**RAW DATA**
- - - - - - -

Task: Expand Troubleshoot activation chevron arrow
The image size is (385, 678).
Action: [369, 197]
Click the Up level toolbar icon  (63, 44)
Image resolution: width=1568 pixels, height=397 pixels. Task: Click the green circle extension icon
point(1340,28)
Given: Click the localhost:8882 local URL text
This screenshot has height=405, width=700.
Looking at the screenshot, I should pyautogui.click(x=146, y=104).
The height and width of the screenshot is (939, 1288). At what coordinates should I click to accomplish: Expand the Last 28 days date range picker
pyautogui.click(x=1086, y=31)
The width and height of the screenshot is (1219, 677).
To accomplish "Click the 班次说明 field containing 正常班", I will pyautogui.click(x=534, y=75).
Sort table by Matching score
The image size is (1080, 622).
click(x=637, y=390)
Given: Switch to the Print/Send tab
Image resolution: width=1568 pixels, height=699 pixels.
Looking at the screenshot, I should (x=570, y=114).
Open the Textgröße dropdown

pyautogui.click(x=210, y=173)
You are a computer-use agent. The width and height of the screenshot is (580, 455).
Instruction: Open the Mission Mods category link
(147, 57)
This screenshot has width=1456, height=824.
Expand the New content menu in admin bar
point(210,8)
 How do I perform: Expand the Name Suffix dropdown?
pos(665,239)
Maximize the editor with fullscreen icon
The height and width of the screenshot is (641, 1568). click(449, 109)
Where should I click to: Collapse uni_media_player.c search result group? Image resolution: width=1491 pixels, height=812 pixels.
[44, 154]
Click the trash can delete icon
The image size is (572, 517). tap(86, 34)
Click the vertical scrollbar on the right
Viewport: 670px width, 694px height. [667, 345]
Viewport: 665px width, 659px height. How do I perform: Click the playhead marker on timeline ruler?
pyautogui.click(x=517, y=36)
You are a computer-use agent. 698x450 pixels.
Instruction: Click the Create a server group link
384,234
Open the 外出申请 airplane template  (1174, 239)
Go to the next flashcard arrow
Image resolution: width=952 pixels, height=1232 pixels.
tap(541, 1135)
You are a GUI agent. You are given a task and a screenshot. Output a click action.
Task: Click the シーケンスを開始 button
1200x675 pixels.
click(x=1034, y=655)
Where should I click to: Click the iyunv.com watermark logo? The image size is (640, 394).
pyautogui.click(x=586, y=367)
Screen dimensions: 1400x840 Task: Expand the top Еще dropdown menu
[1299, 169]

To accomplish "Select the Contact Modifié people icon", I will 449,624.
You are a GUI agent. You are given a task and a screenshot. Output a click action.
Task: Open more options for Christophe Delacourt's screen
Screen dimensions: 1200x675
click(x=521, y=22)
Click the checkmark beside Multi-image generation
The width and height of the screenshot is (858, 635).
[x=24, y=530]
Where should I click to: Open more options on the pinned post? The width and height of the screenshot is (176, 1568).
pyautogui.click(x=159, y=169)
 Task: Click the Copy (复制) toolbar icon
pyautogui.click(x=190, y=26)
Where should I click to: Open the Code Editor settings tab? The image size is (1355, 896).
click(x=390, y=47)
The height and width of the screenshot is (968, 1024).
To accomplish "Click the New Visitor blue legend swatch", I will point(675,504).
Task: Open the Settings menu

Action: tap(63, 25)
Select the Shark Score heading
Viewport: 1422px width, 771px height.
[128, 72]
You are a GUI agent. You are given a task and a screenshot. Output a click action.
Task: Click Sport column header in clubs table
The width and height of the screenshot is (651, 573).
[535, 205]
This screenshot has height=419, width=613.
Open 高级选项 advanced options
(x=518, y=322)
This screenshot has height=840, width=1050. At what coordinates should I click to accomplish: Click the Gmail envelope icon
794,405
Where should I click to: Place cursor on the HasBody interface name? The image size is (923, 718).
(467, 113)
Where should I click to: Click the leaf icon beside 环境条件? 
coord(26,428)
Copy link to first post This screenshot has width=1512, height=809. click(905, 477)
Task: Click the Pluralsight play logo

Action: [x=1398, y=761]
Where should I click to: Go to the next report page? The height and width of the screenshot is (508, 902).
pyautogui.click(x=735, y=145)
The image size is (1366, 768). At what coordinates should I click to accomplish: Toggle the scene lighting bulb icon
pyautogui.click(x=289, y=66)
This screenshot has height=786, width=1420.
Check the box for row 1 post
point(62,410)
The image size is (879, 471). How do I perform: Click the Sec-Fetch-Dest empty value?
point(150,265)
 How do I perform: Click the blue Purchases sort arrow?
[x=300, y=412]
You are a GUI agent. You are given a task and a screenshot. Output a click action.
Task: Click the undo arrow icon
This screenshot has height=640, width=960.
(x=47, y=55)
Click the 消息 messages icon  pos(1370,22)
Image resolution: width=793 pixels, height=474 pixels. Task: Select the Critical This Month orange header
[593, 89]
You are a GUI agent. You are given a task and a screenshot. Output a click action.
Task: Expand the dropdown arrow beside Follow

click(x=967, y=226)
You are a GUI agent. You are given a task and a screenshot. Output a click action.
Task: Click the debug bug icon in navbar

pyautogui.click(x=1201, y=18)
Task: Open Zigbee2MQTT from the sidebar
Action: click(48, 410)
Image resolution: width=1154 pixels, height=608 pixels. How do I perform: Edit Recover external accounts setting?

- - - - - - -

**WORK ORDER**
Determine the number of lines in the listing that hold the word "will". Nothing but that number is wanted.

**RESPONSE**
3